Masters Thesis

The effects of exercise on BDNF, mood, and sleep quality

Neurogenesis is the growth and regeneration of new or damaged neurons in the brain. This process is partially controlled by BDNF, which increases with exercise in rodents. Exercise improves recovery and decreases risk of developing neurodegenerative diseases. BDNF has only recently become easy to measure in humans, and rodent studies show both immediate and long term gains due to exercise. Exercise increases many different aspects of psychological well-being across a wide range of populations. However, these effects are less commonly studied in healthy, young adult populations. While exercise commonly improves mood, there is a possible mediating effect of sleep quality.
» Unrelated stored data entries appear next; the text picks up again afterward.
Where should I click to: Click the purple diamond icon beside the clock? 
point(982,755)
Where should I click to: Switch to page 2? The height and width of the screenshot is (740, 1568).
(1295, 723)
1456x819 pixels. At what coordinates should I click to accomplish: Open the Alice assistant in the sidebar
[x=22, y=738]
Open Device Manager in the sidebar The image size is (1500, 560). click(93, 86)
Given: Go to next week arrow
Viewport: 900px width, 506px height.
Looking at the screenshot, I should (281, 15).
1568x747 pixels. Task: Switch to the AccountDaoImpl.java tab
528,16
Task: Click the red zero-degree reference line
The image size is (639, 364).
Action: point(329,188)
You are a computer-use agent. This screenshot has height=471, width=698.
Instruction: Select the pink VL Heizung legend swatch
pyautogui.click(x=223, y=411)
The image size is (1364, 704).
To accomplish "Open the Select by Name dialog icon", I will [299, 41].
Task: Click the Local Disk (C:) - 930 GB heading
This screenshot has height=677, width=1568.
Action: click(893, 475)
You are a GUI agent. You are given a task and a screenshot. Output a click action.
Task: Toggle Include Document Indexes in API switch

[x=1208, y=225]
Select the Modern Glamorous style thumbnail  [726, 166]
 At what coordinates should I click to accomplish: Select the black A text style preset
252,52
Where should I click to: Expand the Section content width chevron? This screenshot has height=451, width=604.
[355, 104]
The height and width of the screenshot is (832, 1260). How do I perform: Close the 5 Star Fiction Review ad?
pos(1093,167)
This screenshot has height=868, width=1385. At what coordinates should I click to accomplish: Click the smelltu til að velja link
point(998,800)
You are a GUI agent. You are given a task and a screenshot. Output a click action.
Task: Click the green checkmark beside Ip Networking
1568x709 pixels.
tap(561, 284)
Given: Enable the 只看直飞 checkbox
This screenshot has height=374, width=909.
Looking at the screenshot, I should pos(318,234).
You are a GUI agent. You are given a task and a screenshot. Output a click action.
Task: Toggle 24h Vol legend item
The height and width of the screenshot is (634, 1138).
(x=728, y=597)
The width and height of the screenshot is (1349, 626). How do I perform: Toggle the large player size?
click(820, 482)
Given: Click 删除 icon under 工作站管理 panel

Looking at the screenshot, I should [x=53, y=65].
This study intended to recreate these common effects in a population rarely represented in similar research while examining relationships between these effects. Participants included nine healthy college students who partook in a four-week running program running at least twice per week for 20 minutes each time. Questionnaires were filled out on the first and last days of the study, and saliva was collected to measure changes in BDNF. Significant improvements were found in sleep quality, negative affect, and general life satisfaction. Slight non-significant change was observed in long-term positive affect, and no change was observed in BDNF or immediate effects on mood. Results suggest that running is an effective way of improving sleep quality and long-term psychological well-being. However, there is no support that BDNF is a contributing factor to the positive effects of exercise on psychological well-being. Suggestions for further research are discussed.